TASK TO COMPLETE:
Retype the listing below line for line, but only from the line with "The image size is (878, 464)." down to the line with "Click the Type", inclusive. Pictures stay out.

INPUT: Begin

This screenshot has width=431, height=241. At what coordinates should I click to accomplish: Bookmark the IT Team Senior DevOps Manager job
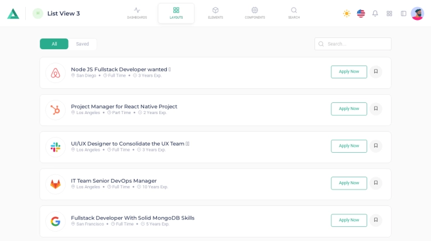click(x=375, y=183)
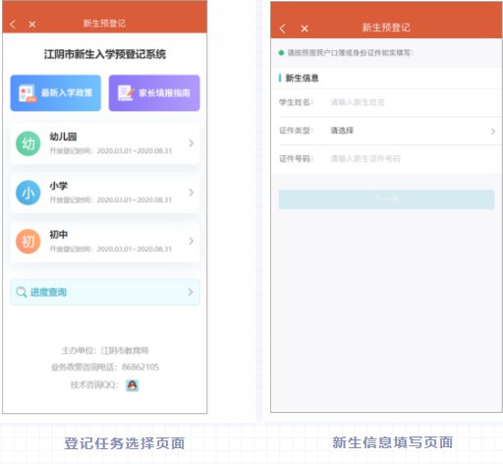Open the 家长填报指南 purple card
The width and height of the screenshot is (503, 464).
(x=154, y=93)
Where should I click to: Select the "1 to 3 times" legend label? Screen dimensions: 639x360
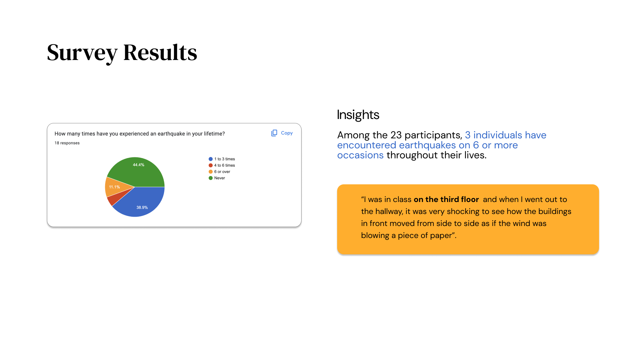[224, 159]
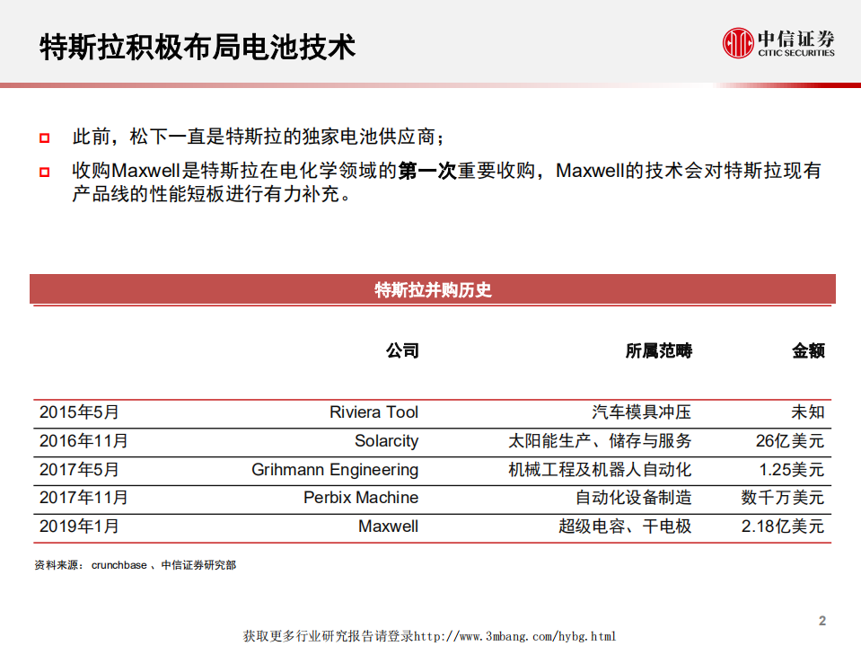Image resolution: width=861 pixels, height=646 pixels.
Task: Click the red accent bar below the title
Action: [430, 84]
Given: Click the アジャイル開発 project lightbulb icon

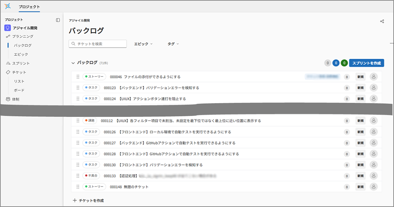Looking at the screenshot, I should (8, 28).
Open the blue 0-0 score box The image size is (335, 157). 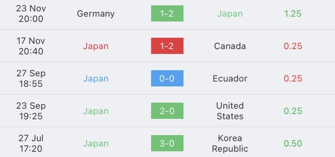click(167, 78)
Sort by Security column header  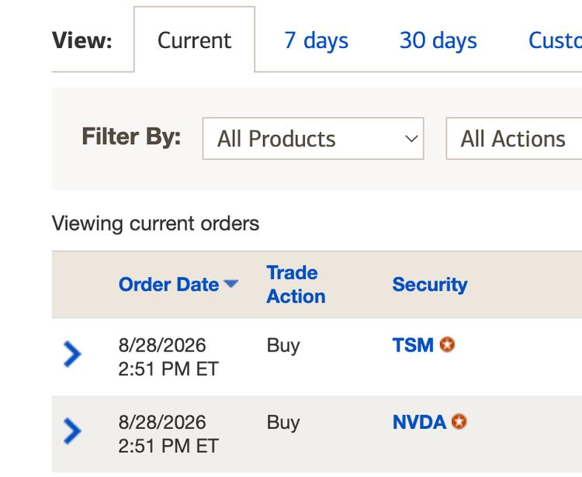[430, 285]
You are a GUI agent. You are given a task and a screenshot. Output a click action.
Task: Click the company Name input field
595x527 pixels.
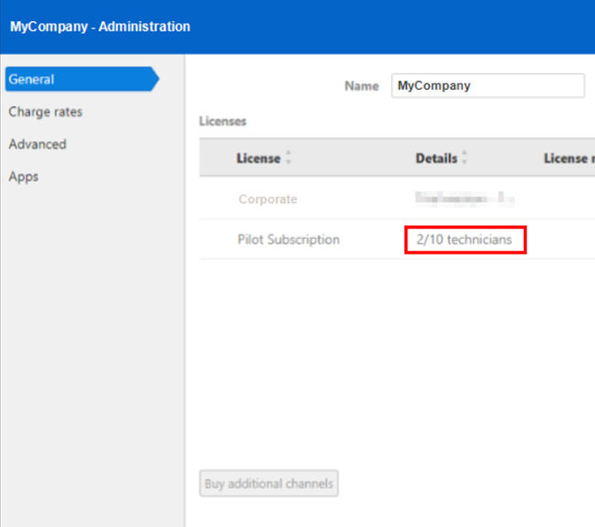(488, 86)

INPUT: End
INPUT: Begin

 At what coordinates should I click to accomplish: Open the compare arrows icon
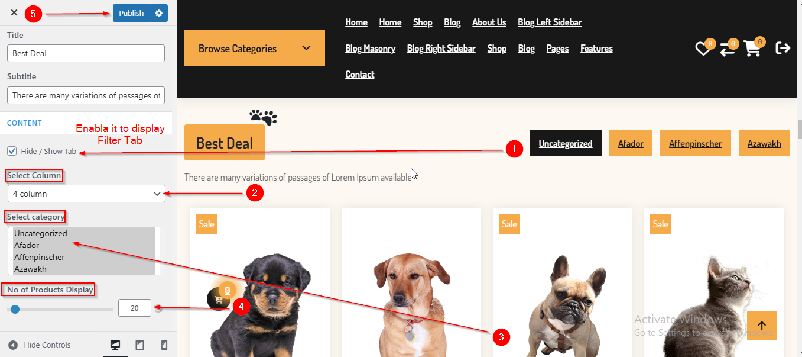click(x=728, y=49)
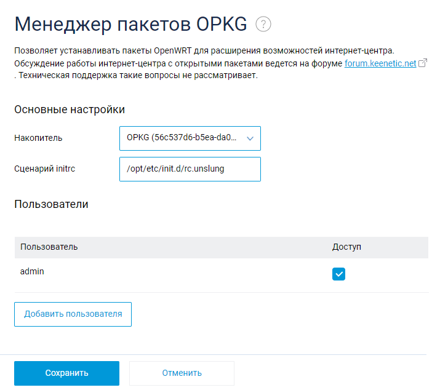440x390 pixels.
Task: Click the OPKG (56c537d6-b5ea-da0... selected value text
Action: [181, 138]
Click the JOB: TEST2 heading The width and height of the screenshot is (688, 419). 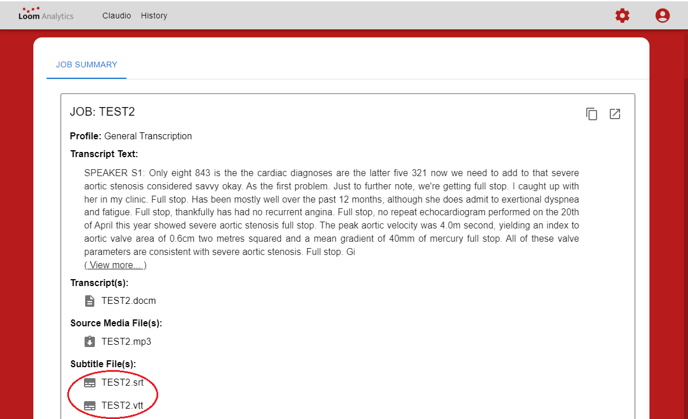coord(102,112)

INPUT: End
INPUT: Begin

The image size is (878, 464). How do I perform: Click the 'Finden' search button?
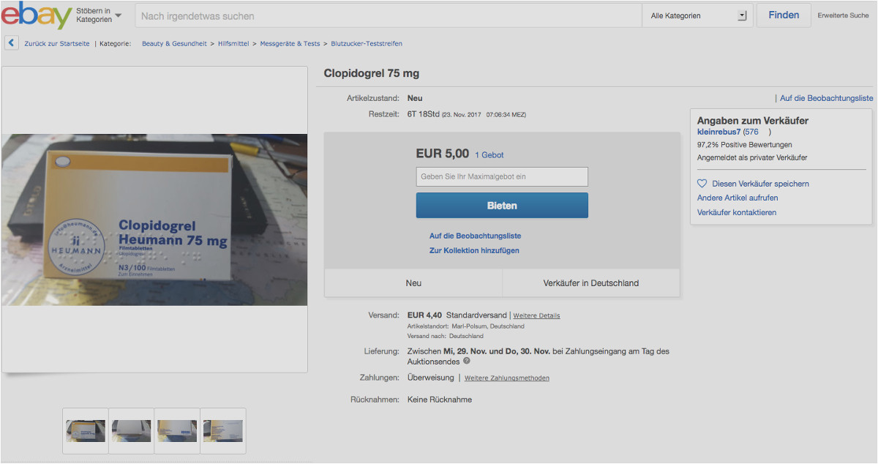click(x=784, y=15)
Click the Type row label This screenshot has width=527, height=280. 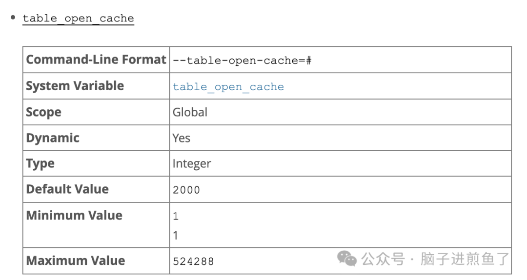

INPUT: End

WRITTEN ANSWER:
The image size is (878, 464). How do I perform: Click the 'Finden' search button?
click(x=784, y=15)
Click the Type row label This screenshot has width=527, height=280. 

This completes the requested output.